[Reader-list] Fw: Fw: reeling from discontention 2.:n a bit Gender sensitisation

subhrodip sengupta sub_sengupta at yahoo.co.in
Thu Jun 25 02:55:09 IST 2009



" Friendliness is valued superior to friendship, Friendliness is a quality a talent to share warmth with people as and when you meet them, and with time, make friends. Friends are a codification of relationship, trying to condense friendliness into earthen clay. They develop out of friendship, but one must be friendly towards friends as well, else it becomes a world of enemies and liabilities. So one needs to be friendly towards people rather than making a fuss about friendship requests and quantifying them. To a friendly person even a perfect stranger gives joy he cares for none not even the soul" ( A bit self-stylised value taken from Osho, essence is more important than form)


Dear Rakesh
          You have done a great job by speaking your heart out. One big problem in fixing problems is tracing them out, you might be familiar with this. By naming, you have shown a certain quanta of courage. Any good social work in the name of Decorum, Security etc lacks courage in itself, be it gender sensitisation. And peculiarly on a broad basis, a Gender Sensitisation cell is missing, in Pune and Bengal at least, or people in such academic institutes lack knowledge of it's existence, know not about IIT's, but certainly at Nit dgp.. It would be really good and friendly if women and men could interact with each other on a friendly basis, it would help reducing crime rates, by double edge, the second reducing Brutal pornography, a special sect(I believe all adults are on this forum, if not may this serve for some missing sex-ed). On a personal account we had to take much initiaves to hold events, talks start a debate, and worse reduce
 anti-feminism by including how men get harrased due to harrasment of women and their anxiety for others safety, friendship and respect. We were shocked how blatantly identity is imposed and feminism was equated with leftism. If a woman steps on your foot accidentally and smiles, she's probably say sorry, not flaunt about insulting men. At all counts she does not deserve to be slapped. This guy would never burge before a male bully! There are horny men and women, may be but that does not necessarily demean the sense of purity or self esteem attached with the body. Worse cases are rare, not only by virtue of physical configuration but coz thats not in culture. One big trouble in Gender Sensitisation is institutional politics, and people preffer not to engage in a specific case or worse talk about people and problems, because they all know them, as a fellow, a teacher, a friend, a star, an enemy. . . . . . . . . . . . . . . . .  . . . .  .. . . . 
But membership to a committee is not compulsory, and taking at a primary level is not as dirty as what it could take on a later level.
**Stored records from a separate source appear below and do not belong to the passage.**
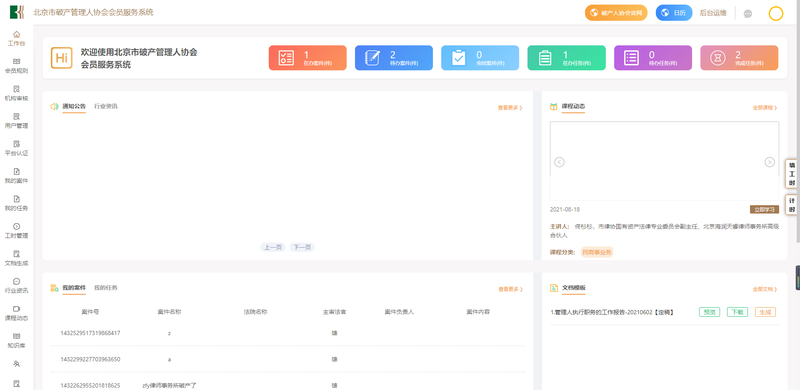Image resolution: width=800 pixels, height=390 pixels.
Task: Open the user avatar circle
Action: 776,13
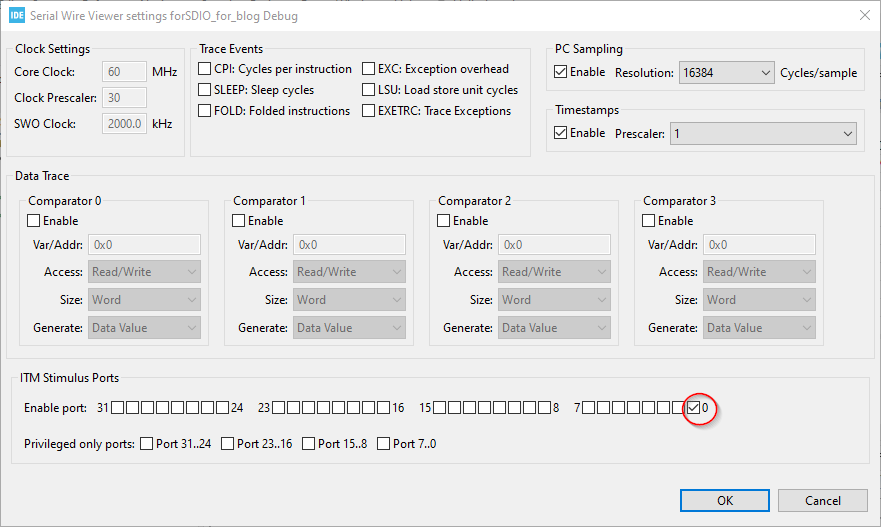Toggle LSU Load store unit cycles
This screenshot has width=881, height=527.
[x=369, y=89]
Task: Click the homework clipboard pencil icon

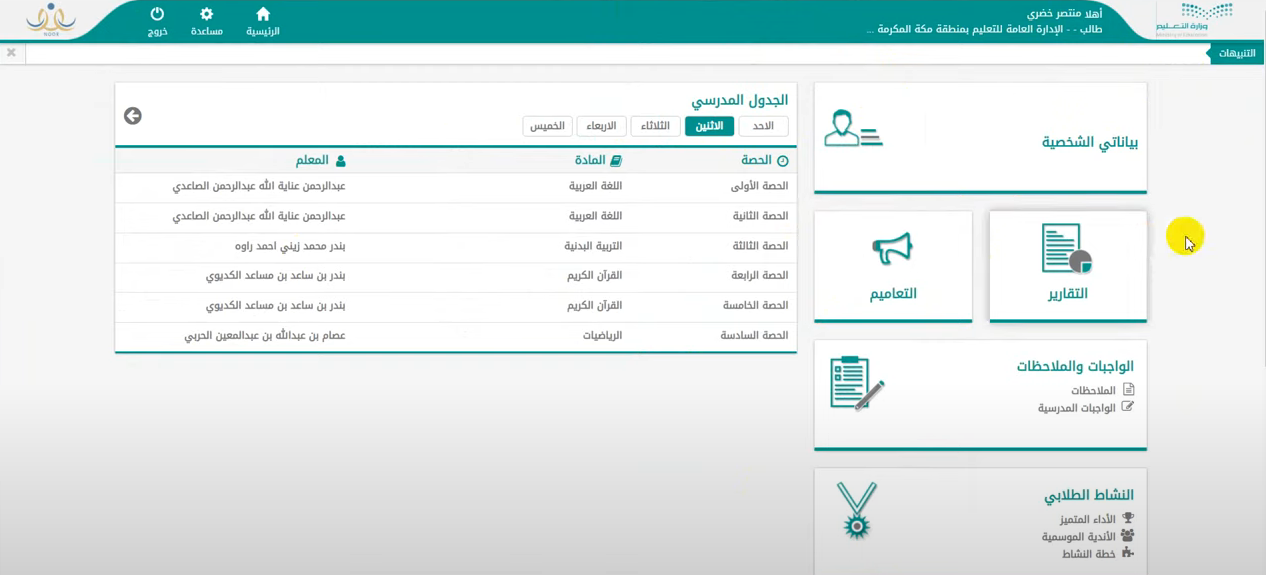Action: (x=856, y=383)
By ignoring individual traits, they are party to the same harrasment. And by the way, passing lewd comments, atalking, and oogling, causing discomfort all amount to sexual harrasment. Only by the end of the year all acheived was a group of minimally trained people having participated in talks created awareness who are careful about gender issues. NExt year on, they'd hopefully do some more good job. Ma'ki is very difficult to stop, had resisted it. The boyz school stuff.Seriously believe some kind of sex education is required by both male and female teachers. What kind of harrasment goes on there, imposing feminity on the boy and then abusing, not to mention crotch-grabbing game(while lightly it's yoga, in a fight mode,this releases hormones responsible for blood pressure, and could have neurological, sexual and
 cardiological effects), hitting gentials and then a few perv male teachers. And all this is institutionalised in proving manliness. The sect of psychologists who could possible thus explain male aggresiveness are evolutionary psychologists, and they make as much sense as evolutionary genetists do. These issues need to be understood, handbooks of legal framework, Practical manuals by experts based on real cases on locality should be compulsarily made availabe and understood, if not for creating sensitivity(in case one feels ignorance is bliss, there is no harrasment), also to protect males and females from misuse of rules and defaming allegations. The rules of the game should be clear and fair. But not so in practice. We can take up interesting issues later. Any individual should be left to interact at level he/ she wants so if they want a seperate institute, have it, but provide the basic ammentites of security. I empathise, with your trauma, but do
 not support your accusing females for putting down your request. This shows inferiority complex acquired by seeing and more of hearing. Women do become good friends as long as you control the situation. As social butterfly is chosen only by horny ones. Surely you can make some good friends by respecting individually, behaving step-and comfort manner, and that does not need physical contact.though a kind touch is humane. And I believe we'd be ostracised if we talk about our past affairs/ what men think about women and about what men thaink that women think that so on.......................... Many women have turned down my friend request too. BUT what I was saying was the futility of studying imborn traits if these could be conditioned. The result is a sublimial conflict, and lack of esteem. Friendliness and sensitisation go hand in hand, that's why orthodoxy is named thus. I seriously feel that major changes should be made in our education system,
 as a child who with great respect emulates his teacher should recieve the best caring support from him/her, and they should be ready to stand up and fight for their cause. Notion of quality of life, dignity and rights are eroded/formed somewhere there. Do one favour give your girl child or boy child to kiss each other as a mutual show of affection. Something bad happened to me for kissing a freind on the cheek in childhood. . . . . . .
Regards,
Subhrodip.










 



________________________________
From: Rakesh Iyer <rakesh.rnbdj at gmail.com>
To: subhrodip sengupta <sub_sengupta at yahoo.co.in>
Cc: Readers list Yousuf Sarai. <reader-list at sarai.net>
Sent: Wednesday, 24 June, 2009 11:04:39 PM
Subject: Re: [Reader-list] Fw: reeling from discontention 2.

Dear Subhrodip jee

I am sorry on this account, but I am quite unlucky to have studied during my prime period of adolescence (Class 7th to Class 12th) in a boys' school at Bhopal. And then I managed to come to IIT-Madras, which is not different from my school I referred to, simply because there are 3 girls in my branch out of 37 students. What a pity!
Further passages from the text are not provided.